• [INSTRUCCIÓN ESCRITA] Copia íntegramente el texto sobre el portero Cillian, sin alterar ningún carácter.

• [DOCUMENTO]
____
La historia me pareció original desde el principio. Su planteamiento lo es, y es que pocas veces nos paramos a pensar en que nuestra vida podría estar en las manos de quien menos nos esperamos y de la manera menos insospechada posible. Como por ejemplo, en las de ese portero de edificio que nos saluda amablemente cada mañana, al salir de nuestro piso. Ese hombre agradable, educado, solícito (no podía dejar de imaginarme al fantástico Luis Tosar), que nos ayuda con las bolsas de la compra, que nos abre la puerta cuando nos hemos dejado las llaves dentro. En manos de alguien tan retorcido y cruel como Cillian, ese portero de edificio con acceso a nuestra vivienda, a nuestra vida más íntima, podría estar nuestra vida, y eso me pone nervioso, no sé a ustedes.
Y es que Cillian es, como he leído en alguna sinopsis, un artesano del dolor ajeno. Vive para hacer sufrir a los demás, de hecho es el motor que impulsa su vida. Sus momentos de felicidad se inspiran en los de infelicidad de aquellos que le rodean, y no tiene compasión con nadie, para él todo forma parte de un juego de manipulación en el que no deben descubrir sus verdaderas intenciones, y no le importará que su objetivo sea niño, mujer o anciano.
Todos deben tener su ración de infelicidad. Y cuanto más grande sea esta, más ganas de seguir viviendo tendrá Cillian. Porque él todos los días juega a la ruleta rusa con su vida, y debe sopesar, según la infelicidad que produzca en los demás, si su vida debe continuar o por el contrario debe terminar.
El portero tiene fijación por Clara, la vecina del 5B, es la que últimamente declina la balanza hacia el lado que le permite vivir. La pelirroja que siempre parece feliz, rebosante de vida, de confianza, que le regala sonrisas y palabras amables que le hieren como dagas, que le hacen odiarla con toda su alma.
____
• [ÍTEMS EXTRAÍDOS]
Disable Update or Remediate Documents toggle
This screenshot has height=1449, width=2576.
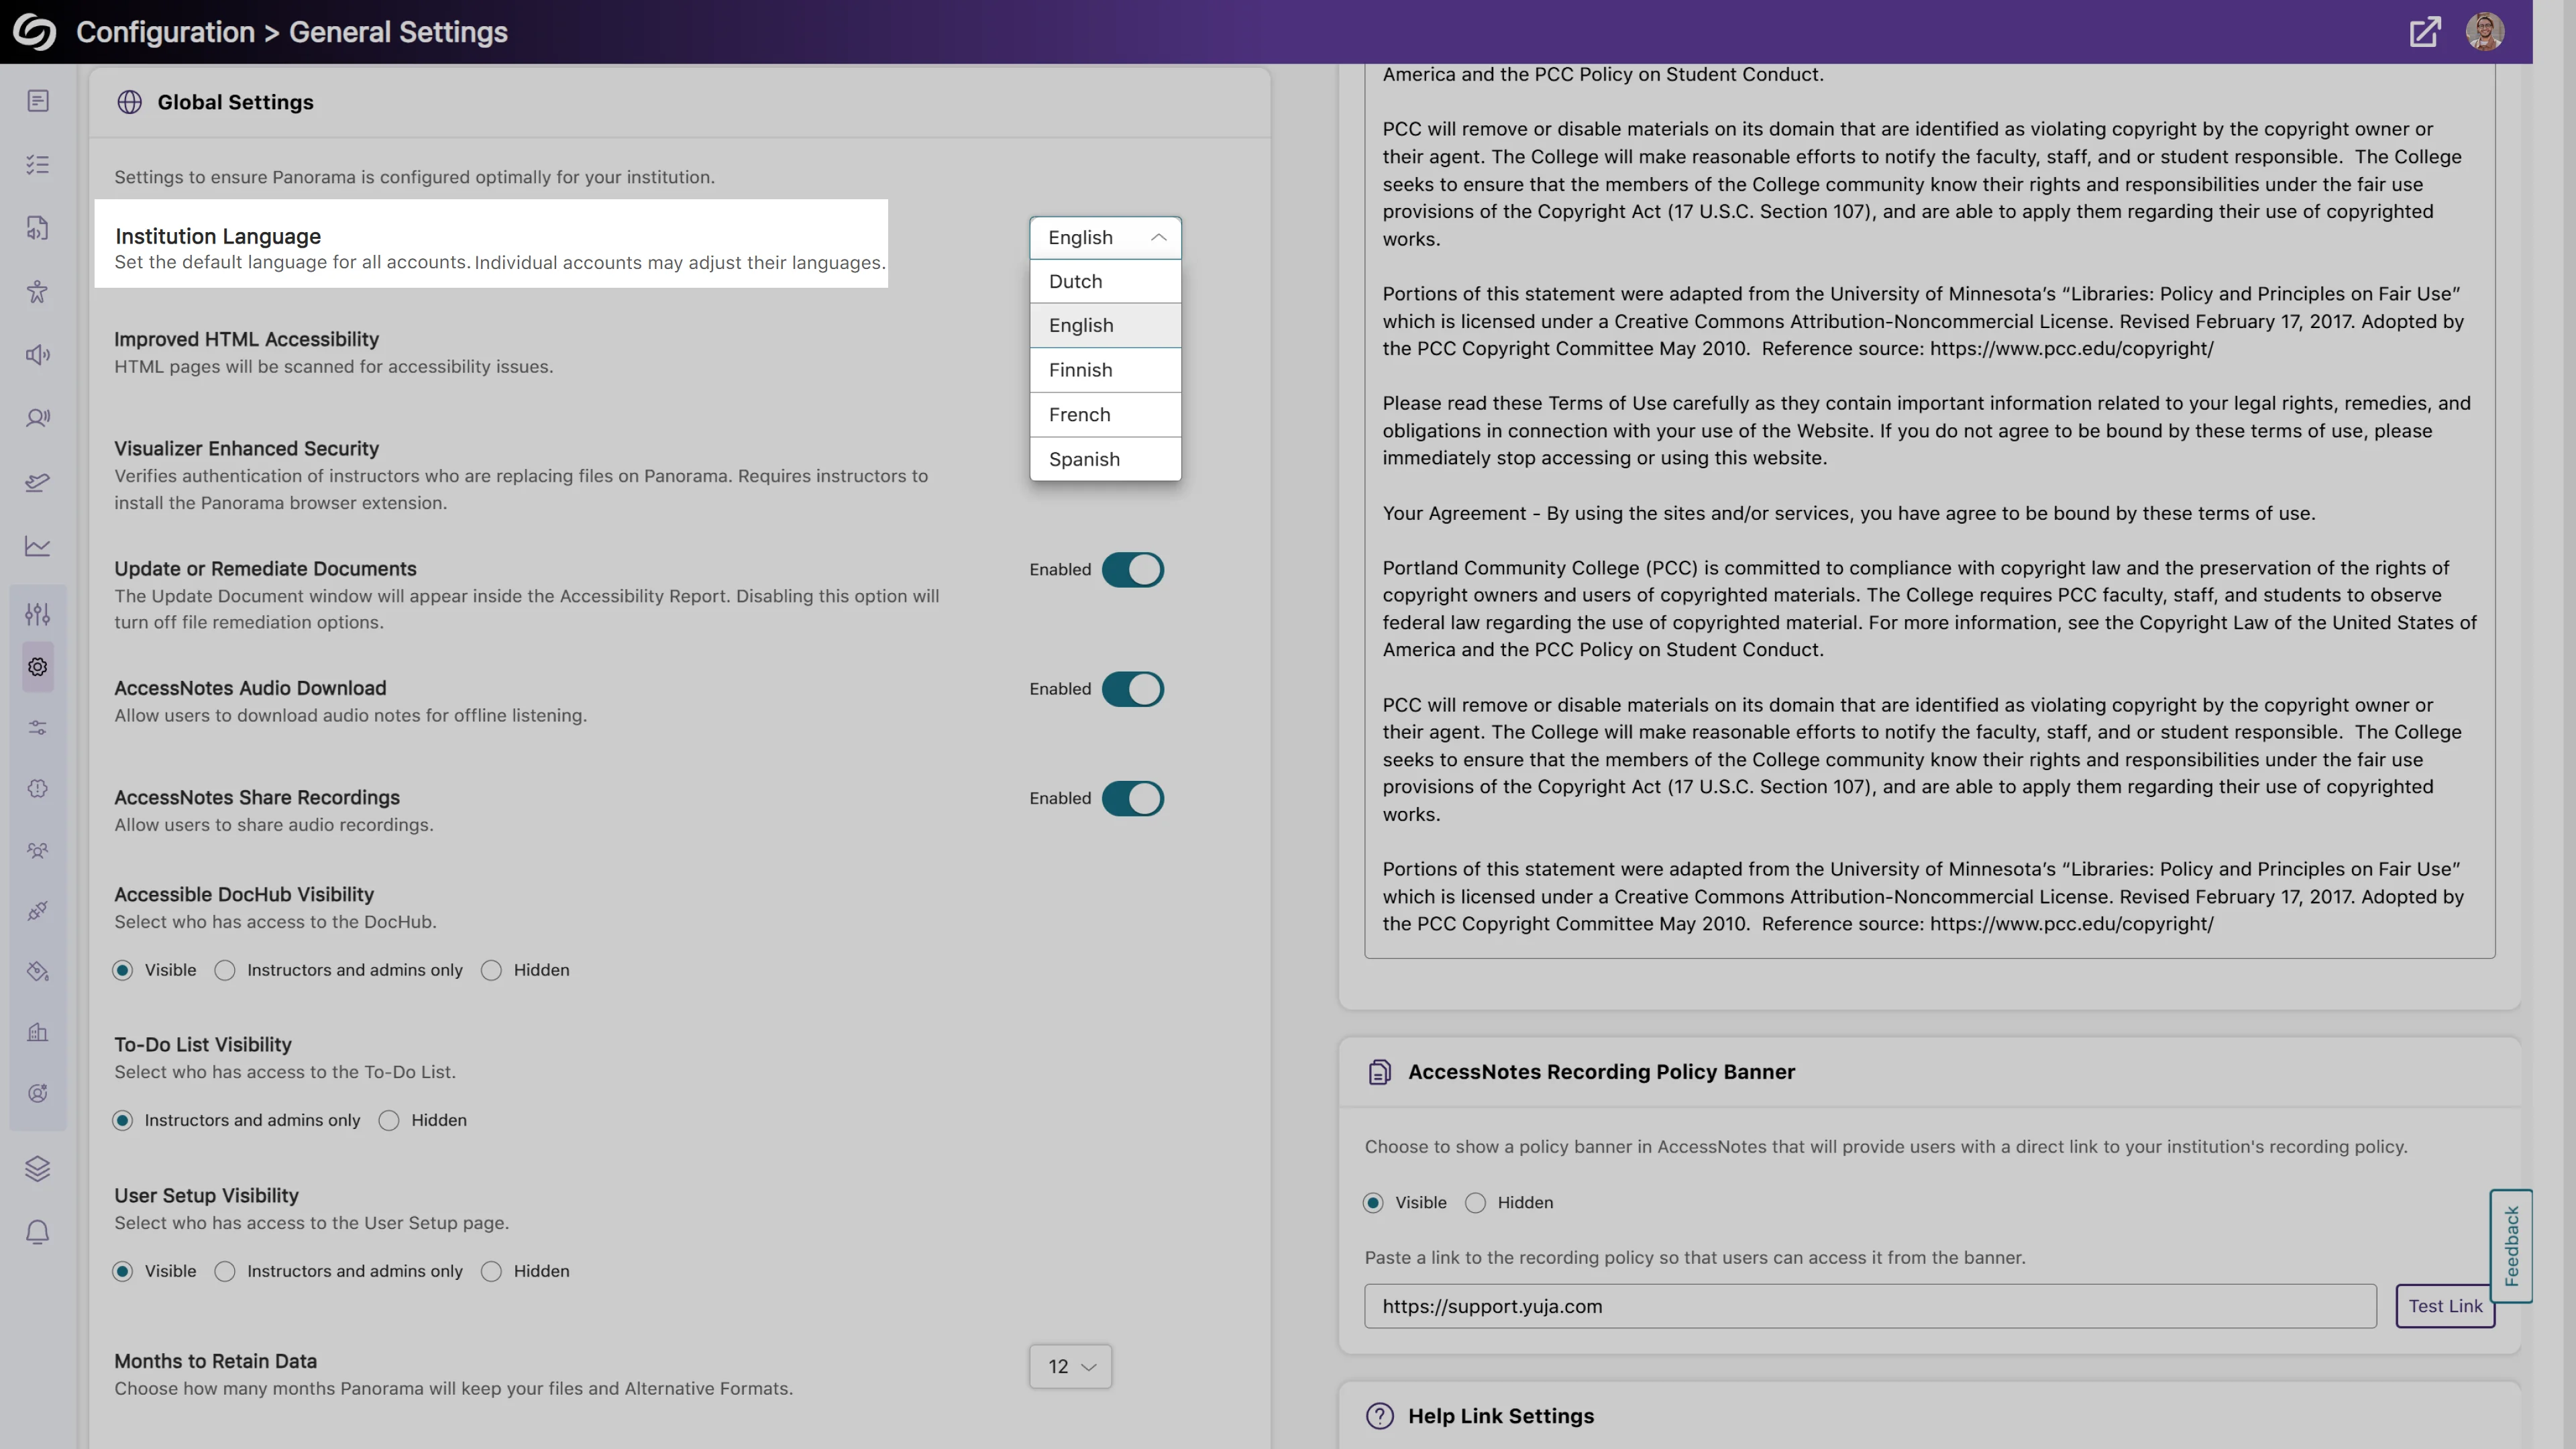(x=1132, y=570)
____
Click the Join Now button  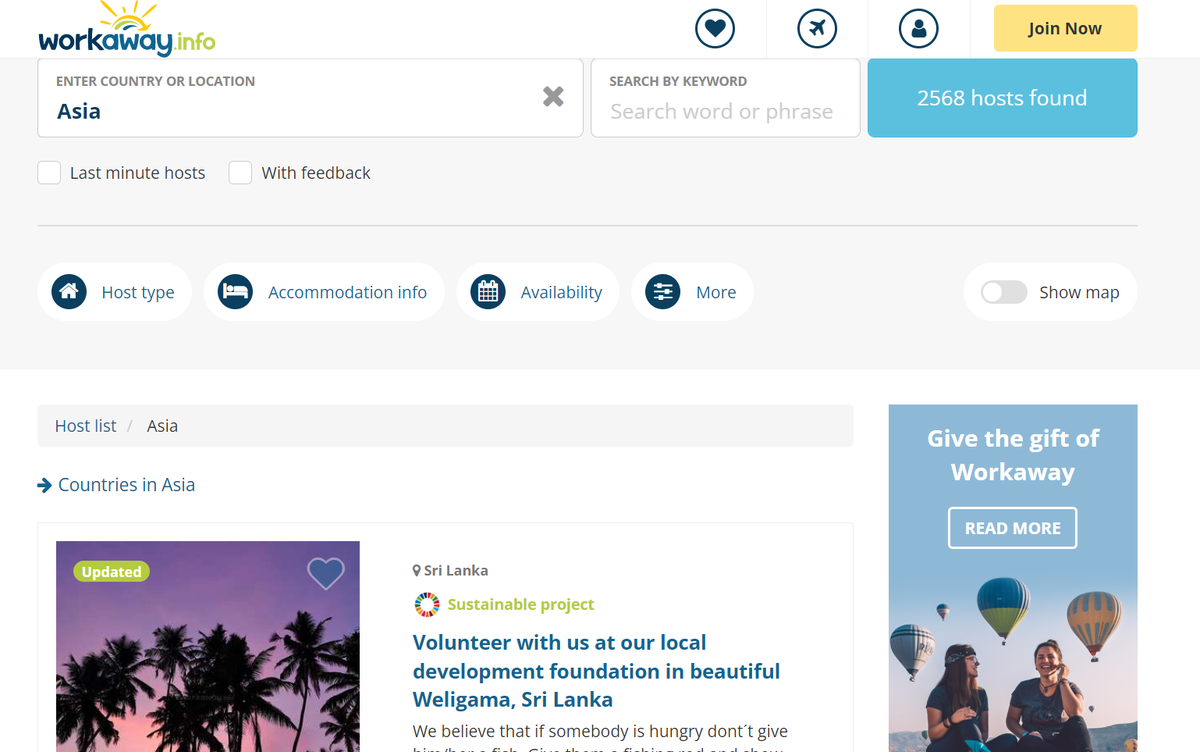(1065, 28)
____
• [SALIDA CORRECTA]
La historia me pareció original desde el principio. Su planteamiento lo es, y es que pocas veces nos paramos a pensar en que nuestra vida podría estar en las manos de quien menos nos esperamos y de la manera menos insospechada posible. Como por ejemplo, en las de ese portero de edificio que nos saluda amablemente cada mañana, al salir de nuestro piso. Ese hombre agradable, educado, solícito (no podía dejar de imaginarme al fantástico Luis Tosar), que nos ayuda con las bolsas de la compra, que nos abre la puerta cuando nos hemos dejado las llaves dentro. En manos de alguien tan retorcido y cruel como Cillian, ese portero de edificio con acceso a nuestra vivienda, a nuestra vida más íntima, podría estar nuestra vida, y eso me pone nervioso, no sé a ustedes.
Y es que Cillian es, como he leído en alguna sinopsis, un artesano del dolor ajeno. Vive para hacer sufrir a los demás, de hecho es el motor que impulsa su vida. Sus momentos de felicidad se inspiran en los de infelicidad de aquellos que le rodean, y no tiene compasión con nadie, para él todo forma parte de un juego de manipulación en el que no deben descubrir sus verdaderas intenciones, y no le importará que su objetivo sea niño, mujer o anciano.
Todos deben tener su ración de infelicidad. Y cuanto más grande sea esta, más ganas de seguir viviendo tendrá Cillian. Porque él todos los días juega a la ruleta rusa con su vida, y debe sopesar, según la infelicidad que produzca en los demás, si su vida debe continuar o por el contrario debe terminar.
El portero tiene fijación por Clara, la vecina del 5B, es la que últimamente declina la balanza hacia el lado que le permite vivir. La pelirroja que siempre parece feliz, rebosante de vida, de confianza, que le regala sonrisas y palabras amables que le hieren como dagas, que le hacen odiarla con toda su alma.